Tuesday, April 2, 2013

Stepping Out of the Boat...

Recently, I read John Ortberg's If You Want to Walk on Water, You Have to Get Out of the Boat. It isn't the only courage-related text I've run across lately, nor will it likely be the last.

Courage... stepping out of the boat... is something I've studied a while now. Not because I lack it, but to better understand it. Courage is action taken in wisdom in spite of fears. It is getting your feet wet even if you're afraid of the water, knowing something better will come of it. It is taking that leap of faith you know you should, despite the whispers that you can't or shouldn't do it. It is saying hello, even though you may be rejected. It is saying goodbye, even though it hurts, because you know it is best. It is asking the powerful question. It is many things, but it is action-based... and it takes faith.
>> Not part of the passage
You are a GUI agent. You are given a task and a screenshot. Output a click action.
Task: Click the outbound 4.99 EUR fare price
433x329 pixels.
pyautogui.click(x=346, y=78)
Water-walker. All photos herein from
Courage isn't about being a risk-taker, per se. A lot of people are risk-takers, but not necessarily courageous. And a lot of people who are the opposite of risk-taker... they have courage. They take the step they fear most because they know they will be a better person for it. They don't take the step just for the thrill of it.

Tupak Shakur once said, "Death is not the greatest loss in life. The greatest loss is what dies inside while still alive." And it is to this end I aim... not to allow anything else to die inside while I live. What about you?

Are there dreams you have inside that you KNOW you can step toward, even fulfill, but fear has stopped up the way there? Are there talents you don't use because you're afraid of what others will think of you? What about your authenticity? Are you being the person God called you to be; the person you KNOW you are, or are you putting on a mask for the world to see, afraid of what the world might say? Even if that world is only one person, that's one person too many to have us living in fear. That's one person too much that we don't need fear. What can man do to us, anyway? They cannot take out authenticity away or cause us to live in fear without our consent. We cannot allow what others say, think, or do... or what we THINK they will say, think, or do... to prevent, stall, or create stillborn within us that which we were created to do, to be.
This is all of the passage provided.